YOUR OBJECTIVE →
Answer these questions about the creativity thread text below:
1. Whom does the text credit for the image?
2. How many questions does the thread pose this week?
3. Where does the person replying go to work, making a mess each time?

TEXT SEGMENT →
————————
Welcome to the new Weekly Creativity Thread.
This week, a change of pace to look at the great joy of making a mess!
But making a mess isn't always something we have completely positive associations with. So this week's three questions are to explore your thoughts and experiences on, well, making a mess.
1. How often do you just let go, create freely, and inevitably make a mess? (It doesn't have to be a literal, physical mess, with paint and glue everywhere. If your main creative outlets are writing, or digital images, or gardening, or sketching, think about what the equivalent to this might be.)
2. What's the best thing about making a mess? How has it led to new avenues and breakthroughs in the past that you wouldn't have found if your work was always tightly controlled?
3. What stops you from making a mess more often?
Look forward to hearing your views. Feel free to share pictures of messes too! (That's not me in the photo above).
Dan
[image credit: Robert S Donovan]
Tags:
1. How often do you just let go, create freely, and inevitably make a mess? Every time I go up to my studio, I make a mess. That's part of the game. Before I start a project, I clean up everything, put the glue, scissors, paint and other supplies where they belong, empty the trash can, sweep the floor, and make space on my table. Then, as I get busy and into my project, I know where my stuff is and I can create without having to look for things (because that's a sure way to break the flow as I look for things and start to feel progressively more frustrated). Then everything gets all upside down but once I'm well into my creating, it doesn't matter - because I'm in the flow. And I'm lucky to have my own space where I close the door and leave the mess as is and come back to it when I'm ready to continue to create or I'm ready to clean it up.
————————
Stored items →
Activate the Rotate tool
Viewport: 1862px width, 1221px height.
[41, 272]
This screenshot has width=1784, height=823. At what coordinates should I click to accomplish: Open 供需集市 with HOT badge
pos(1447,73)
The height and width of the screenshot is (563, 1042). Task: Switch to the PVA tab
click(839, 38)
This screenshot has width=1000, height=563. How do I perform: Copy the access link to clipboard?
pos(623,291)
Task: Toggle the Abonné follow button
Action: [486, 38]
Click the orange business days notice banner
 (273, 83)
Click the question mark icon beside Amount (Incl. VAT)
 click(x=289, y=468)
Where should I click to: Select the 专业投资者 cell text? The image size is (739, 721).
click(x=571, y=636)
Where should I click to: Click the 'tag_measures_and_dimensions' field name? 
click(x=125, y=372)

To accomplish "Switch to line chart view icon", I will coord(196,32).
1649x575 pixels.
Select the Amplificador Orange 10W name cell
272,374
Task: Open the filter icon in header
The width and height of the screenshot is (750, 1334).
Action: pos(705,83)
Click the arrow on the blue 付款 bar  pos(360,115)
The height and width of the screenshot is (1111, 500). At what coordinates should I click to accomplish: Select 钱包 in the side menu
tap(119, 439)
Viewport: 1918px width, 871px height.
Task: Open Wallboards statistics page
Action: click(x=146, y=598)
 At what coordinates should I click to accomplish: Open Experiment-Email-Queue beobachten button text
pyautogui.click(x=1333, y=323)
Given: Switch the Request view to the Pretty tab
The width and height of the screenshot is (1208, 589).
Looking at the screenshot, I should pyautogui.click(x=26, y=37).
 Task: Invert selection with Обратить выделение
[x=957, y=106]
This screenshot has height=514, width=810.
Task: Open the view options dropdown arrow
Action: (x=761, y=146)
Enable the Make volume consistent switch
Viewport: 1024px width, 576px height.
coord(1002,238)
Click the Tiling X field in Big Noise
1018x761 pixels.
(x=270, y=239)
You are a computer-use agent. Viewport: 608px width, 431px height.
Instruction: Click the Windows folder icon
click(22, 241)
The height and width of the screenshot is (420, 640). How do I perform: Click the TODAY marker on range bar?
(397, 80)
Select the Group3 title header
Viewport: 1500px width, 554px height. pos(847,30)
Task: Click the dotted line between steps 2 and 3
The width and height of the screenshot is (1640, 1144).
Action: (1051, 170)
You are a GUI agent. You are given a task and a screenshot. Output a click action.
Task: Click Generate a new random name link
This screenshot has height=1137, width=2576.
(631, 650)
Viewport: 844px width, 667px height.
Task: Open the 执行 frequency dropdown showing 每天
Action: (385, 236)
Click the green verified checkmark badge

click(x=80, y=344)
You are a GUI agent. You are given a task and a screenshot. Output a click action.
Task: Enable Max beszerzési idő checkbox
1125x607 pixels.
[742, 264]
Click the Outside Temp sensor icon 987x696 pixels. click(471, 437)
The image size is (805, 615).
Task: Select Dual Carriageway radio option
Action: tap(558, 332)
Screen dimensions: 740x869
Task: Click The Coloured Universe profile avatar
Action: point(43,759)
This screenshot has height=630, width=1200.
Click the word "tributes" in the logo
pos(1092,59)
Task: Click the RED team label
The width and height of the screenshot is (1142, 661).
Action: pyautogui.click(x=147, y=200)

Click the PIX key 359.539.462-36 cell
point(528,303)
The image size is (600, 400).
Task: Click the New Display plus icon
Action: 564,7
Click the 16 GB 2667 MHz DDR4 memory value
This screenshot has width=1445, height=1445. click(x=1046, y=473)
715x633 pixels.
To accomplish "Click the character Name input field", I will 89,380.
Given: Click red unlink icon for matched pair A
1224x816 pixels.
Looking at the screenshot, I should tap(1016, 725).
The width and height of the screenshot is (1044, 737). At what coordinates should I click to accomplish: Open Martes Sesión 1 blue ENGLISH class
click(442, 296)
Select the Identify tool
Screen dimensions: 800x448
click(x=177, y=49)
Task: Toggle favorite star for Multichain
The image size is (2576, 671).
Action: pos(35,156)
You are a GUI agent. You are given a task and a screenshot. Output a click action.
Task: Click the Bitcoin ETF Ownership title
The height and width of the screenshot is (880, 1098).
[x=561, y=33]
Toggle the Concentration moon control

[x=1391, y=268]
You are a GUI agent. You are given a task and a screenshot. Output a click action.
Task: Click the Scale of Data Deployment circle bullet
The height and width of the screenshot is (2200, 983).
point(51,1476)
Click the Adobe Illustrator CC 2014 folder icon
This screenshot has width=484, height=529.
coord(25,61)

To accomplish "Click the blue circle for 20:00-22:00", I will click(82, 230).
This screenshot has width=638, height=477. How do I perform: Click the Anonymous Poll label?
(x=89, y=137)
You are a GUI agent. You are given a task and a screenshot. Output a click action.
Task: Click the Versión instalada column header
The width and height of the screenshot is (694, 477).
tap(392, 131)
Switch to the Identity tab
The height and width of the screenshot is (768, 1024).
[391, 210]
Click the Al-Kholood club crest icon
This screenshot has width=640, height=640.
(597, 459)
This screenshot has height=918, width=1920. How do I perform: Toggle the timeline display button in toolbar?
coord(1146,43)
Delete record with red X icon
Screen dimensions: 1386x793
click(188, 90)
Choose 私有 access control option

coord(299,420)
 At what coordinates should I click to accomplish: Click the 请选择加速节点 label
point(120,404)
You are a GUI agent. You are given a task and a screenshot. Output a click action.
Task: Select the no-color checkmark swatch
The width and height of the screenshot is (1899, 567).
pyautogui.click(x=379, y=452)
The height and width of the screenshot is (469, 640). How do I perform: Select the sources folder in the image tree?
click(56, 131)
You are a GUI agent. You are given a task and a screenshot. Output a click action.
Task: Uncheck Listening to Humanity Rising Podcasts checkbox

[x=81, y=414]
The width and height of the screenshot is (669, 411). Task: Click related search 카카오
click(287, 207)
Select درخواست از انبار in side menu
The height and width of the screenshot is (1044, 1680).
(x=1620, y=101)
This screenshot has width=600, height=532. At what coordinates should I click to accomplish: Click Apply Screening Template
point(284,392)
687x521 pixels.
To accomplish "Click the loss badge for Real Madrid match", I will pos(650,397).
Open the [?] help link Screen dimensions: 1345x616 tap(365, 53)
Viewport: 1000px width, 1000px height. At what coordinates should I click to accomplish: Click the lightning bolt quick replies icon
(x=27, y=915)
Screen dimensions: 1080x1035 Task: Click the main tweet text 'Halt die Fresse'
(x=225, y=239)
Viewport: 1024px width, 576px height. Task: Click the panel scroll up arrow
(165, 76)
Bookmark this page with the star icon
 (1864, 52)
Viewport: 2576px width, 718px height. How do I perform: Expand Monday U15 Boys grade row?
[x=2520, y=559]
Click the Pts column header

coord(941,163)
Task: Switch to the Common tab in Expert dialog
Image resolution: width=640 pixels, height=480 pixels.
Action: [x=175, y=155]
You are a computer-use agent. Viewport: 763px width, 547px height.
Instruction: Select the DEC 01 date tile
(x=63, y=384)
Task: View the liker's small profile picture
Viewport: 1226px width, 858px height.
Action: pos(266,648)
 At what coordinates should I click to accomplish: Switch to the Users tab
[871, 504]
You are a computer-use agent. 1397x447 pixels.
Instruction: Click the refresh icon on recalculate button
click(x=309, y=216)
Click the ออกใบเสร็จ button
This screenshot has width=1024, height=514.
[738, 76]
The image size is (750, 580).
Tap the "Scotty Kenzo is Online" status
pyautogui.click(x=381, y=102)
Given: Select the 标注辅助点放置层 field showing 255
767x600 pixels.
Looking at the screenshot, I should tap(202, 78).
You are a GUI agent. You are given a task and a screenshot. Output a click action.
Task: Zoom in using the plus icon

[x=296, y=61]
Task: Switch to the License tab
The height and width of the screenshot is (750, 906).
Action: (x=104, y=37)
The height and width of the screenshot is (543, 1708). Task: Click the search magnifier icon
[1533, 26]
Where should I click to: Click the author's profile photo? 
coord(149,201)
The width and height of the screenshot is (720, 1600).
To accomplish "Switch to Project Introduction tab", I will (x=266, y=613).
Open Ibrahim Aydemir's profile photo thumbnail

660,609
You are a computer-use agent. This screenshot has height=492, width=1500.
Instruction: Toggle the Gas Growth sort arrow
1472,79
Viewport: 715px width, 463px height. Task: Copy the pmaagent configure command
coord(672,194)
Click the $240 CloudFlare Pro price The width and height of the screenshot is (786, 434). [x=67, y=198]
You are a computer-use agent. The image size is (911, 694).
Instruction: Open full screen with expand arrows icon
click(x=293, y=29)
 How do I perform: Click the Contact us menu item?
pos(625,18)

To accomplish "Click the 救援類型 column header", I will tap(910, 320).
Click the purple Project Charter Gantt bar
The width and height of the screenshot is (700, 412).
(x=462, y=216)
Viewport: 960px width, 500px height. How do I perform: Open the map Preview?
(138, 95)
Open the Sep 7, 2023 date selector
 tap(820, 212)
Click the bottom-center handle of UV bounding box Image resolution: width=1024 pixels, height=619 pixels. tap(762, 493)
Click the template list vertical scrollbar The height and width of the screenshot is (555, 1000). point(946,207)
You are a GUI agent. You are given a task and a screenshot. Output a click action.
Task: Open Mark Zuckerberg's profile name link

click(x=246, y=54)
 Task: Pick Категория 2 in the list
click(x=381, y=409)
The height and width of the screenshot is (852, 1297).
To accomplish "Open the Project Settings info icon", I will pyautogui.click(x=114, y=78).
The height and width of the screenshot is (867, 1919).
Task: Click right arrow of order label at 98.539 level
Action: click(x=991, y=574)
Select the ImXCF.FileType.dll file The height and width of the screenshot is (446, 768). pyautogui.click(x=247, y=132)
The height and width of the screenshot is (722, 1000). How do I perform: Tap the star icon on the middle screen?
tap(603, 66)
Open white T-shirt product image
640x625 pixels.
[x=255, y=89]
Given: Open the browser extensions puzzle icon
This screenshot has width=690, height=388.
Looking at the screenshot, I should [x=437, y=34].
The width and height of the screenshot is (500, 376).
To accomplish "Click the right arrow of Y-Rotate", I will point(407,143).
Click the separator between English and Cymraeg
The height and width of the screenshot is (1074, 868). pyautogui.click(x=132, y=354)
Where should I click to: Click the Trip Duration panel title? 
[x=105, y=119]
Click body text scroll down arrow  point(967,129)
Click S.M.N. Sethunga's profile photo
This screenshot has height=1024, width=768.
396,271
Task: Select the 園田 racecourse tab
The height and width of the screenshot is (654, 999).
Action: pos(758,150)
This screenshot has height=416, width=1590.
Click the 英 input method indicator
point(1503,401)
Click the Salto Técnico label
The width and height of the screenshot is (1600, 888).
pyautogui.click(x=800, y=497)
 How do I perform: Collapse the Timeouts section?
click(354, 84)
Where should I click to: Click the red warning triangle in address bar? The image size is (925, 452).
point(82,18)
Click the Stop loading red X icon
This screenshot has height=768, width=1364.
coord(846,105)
————————
EXPECTED ANSWER →
1. Robert S Donovan
2. Three
3. The studio